Dear readers
I thought you should know I’ve decided to become a vampire.
It’s been on my mind for the last few weeks, but then when I read an article that said today’s vampires are both kind and sexy, I just knew it was time for me to transform.
I’m not sure what’s involved in becoming a vampire, but I’m guessing it won’t take too much work. As a practising lawyer I figure I’m already most of the way there. I’ll just muddle through the rest of the process.
You will probably think I’m jumping on the bandwagon, but I’m just responding to what people want. If fanged folk are going to be tomorrow’s movers and shakers, then why should I let myself be left behind?
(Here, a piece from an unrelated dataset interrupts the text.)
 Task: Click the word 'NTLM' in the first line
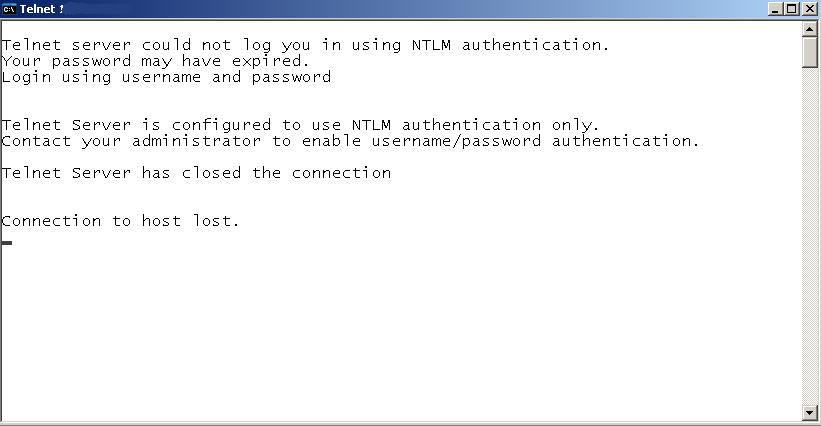[x=431, y=45]
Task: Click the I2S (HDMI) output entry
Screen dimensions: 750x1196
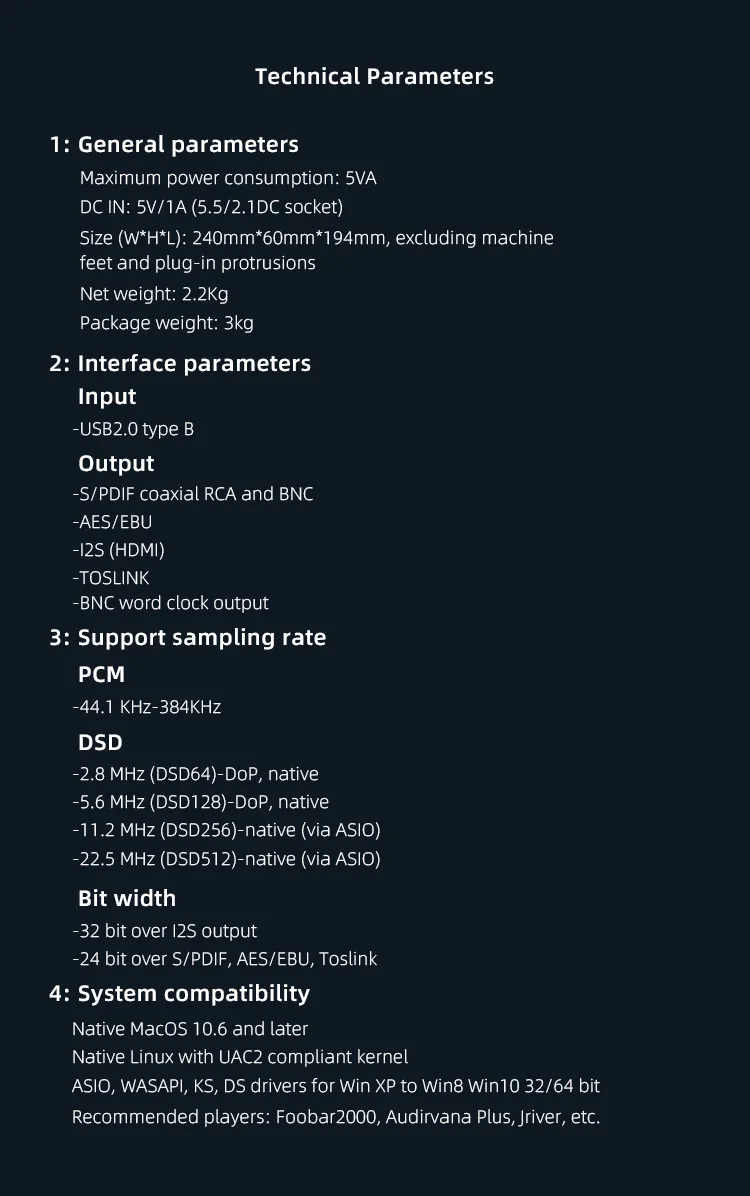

As far as I can establish blogging vampires are still few and far between. Becoming one of them might be the breakthrough I need to achieve a genuine name for this blog.
I’ll admit I haven’t done a lot of research into this. But then I’m one of those “follow your heart” types. I’ll make the change and worry about the details later.
Like how exactly am I going to eat? My wife might have a thing or two to say if I go about biting people, and anyway that doesn’t sound like such a nice way to behave. Modern vampires are supposed to be sophisticated, sensitive and caring.
The sleeping arrangements also sound awkward. Do I really have to sleep in a coffin? And, while I am usually at my best in the evenings, not being able to set foot in sunlight may cause difficulties at work. I wonder when I should tell work about my plan.
I’m also a little concerned about the prospect of hordes of lovestruck schoolgirls following me everywhere. It’s not really their fault that once I’ve transformed I’ll be both attractive and enigmatic, an irresistible combination to teenage girls. But I’m a happily married man, so the girls will just have to keep their distance. Will they give me the space I need to grow into a sensitive and compassionate creature of the undead?
Talking of which, at what point do I tell my wife?
I’m glad I waited this long, even if it feels like I’m having to catch up with the pack. Twenty years ago if I became a vampire I’d have looked something like this:
Now I get to look like this:
I guess the wife may not mind after all.